▸ Text extract

I reach Jack, 15, after his busy day of school and track practice at his high school in suburban Minneapolis, where he’s a sophomore. We’ve met in person a few times before when I’ve visited Minnesota—he’s white, a serious young man with dark hair and a shy smile who is very close to his equally athletic family. When I ask what movies he’s seen recently, he mentions two he saw with his parents and sister. That made me curious about whether he ever sees movies with his friends. “Where do you like to hang out with your friends, and what do you normally do together?” I ask. “Most of the time we go on a run or something,” he says. “We have a pool at our house, and we go swimming, or I go over to their house.” I ask if he’s gone to any parties, and he mentions a summer party at a friend’s house where they played volleyball; his friend’s parents were there the whole time. His typical weekend usually involves a running event and doing something with his family. “Do you ever go places without your parents?” I ask. “Well, football games . . . but not really,” he says.
Priya and Jack are increasingly typical: iGen teens are less likely to go out without their parents. The trend began with Millennials and then accelerated at a rapid clip with iGen’ers (see Figure 1.1). The numbers are stunning: 12th graders in 2015 are going out less often than 8th graders did as recently as 2009. So 18-year-olds are now going out less often than 14-year-olds did just six years prior.
Figure 1.1. Times per week 8th, 10th, and 12th graders go out without their parents. Monitoring the Future, 1976–2015.
These declines are not due to shifts in racial demographics: the trend is the same for white teens (see Appendix B). They also look the same for students from working-class and middle-class homes. Nor is the trend caused by the recession: even after the economy rebounded around 2012, the number of teens’ independent forays continued to slide. The more likely candidate is smartphones, used by the majority of teens since around 2011–12.
No matter what the cause, the result is the same: iGen teens are less likely to experience the freedom of being out of the house without their parents—those first tantalizing tastes of the independence of being an adult, those times when teens make their own decisions, good or bad.

▸ Raw records
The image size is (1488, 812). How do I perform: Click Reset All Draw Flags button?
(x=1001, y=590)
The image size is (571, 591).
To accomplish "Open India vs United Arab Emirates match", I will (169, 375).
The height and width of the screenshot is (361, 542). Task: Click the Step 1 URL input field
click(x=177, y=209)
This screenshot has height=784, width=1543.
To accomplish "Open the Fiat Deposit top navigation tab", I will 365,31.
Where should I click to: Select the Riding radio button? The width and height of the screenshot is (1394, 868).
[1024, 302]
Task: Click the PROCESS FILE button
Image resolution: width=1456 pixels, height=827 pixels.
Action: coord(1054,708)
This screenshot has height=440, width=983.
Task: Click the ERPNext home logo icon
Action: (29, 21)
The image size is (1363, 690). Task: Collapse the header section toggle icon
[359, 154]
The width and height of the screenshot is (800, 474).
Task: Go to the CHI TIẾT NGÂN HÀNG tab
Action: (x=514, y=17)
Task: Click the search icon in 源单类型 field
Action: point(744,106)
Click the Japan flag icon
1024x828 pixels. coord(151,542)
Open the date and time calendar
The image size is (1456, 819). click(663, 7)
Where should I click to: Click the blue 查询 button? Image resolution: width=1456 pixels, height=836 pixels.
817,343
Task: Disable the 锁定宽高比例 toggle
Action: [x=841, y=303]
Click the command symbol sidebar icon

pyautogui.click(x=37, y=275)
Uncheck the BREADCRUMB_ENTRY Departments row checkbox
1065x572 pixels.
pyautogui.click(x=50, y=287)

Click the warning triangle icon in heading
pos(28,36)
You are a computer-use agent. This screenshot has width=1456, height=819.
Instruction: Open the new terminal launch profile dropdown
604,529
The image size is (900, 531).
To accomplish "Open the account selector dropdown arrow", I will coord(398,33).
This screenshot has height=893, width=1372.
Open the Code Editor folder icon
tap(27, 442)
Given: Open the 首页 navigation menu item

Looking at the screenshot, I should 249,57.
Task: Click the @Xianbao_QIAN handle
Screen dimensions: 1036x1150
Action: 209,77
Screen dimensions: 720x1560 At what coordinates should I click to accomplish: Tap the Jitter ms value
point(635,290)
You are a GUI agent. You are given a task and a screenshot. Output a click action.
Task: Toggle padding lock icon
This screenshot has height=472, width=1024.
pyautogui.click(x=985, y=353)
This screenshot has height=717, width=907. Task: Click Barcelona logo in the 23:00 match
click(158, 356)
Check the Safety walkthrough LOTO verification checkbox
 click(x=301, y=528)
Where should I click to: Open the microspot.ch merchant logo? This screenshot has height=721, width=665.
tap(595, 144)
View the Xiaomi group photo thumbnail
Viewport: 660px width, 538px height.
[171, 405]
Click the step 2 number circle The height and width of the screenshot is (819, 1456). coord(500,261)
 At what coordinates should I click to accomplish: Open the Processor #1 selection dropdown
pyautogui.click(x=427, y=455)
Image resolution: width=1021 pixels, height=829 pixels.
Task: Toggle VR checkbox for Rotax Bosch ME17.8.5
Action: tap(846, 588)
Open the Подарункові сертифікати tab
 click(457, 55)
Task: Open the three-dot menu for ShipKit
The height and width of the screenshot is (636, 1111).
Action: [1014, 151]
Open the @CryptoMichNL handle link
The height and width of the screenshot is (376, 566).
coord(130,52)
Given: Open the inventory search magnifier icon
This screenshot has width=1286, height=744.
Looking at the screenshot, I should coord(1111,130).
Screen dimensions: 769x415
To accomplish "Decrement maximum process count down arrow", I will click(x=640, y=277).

▸ Given task A
Summarize the passage on teens going out without their parents in two sentences.
▸ Given task B
Translate this sentence from the passage on teens going out without their parents into Spanish: "Nor is the trend caused by the recession: even after the economy rebounded around 2012, the number of teens’ independent forays continued to slide."
The data placed after the passage on teens going out without their parents is separate material that stands apart from it.

▸ Full solution A
iGen teens are less likely than earlier generations to go out without their parents, a trend that began with Millennials and accelerated so much that 12th graders in 2015 went out less often than 8th graders did in 2009. The decline holds for white teens and across working-class and middle-class homes, continued after the economy rebounded, and more likely stems from smartphones, leaving these teens with fewer first tastes of adult independence.

▸ Full solution B
La tendencia tampoco se debe a la recesión: incluso después de que la economía se recuperara alrededor de 2012, el número de salidas independientes de los adolescentes siguió disminuyendo.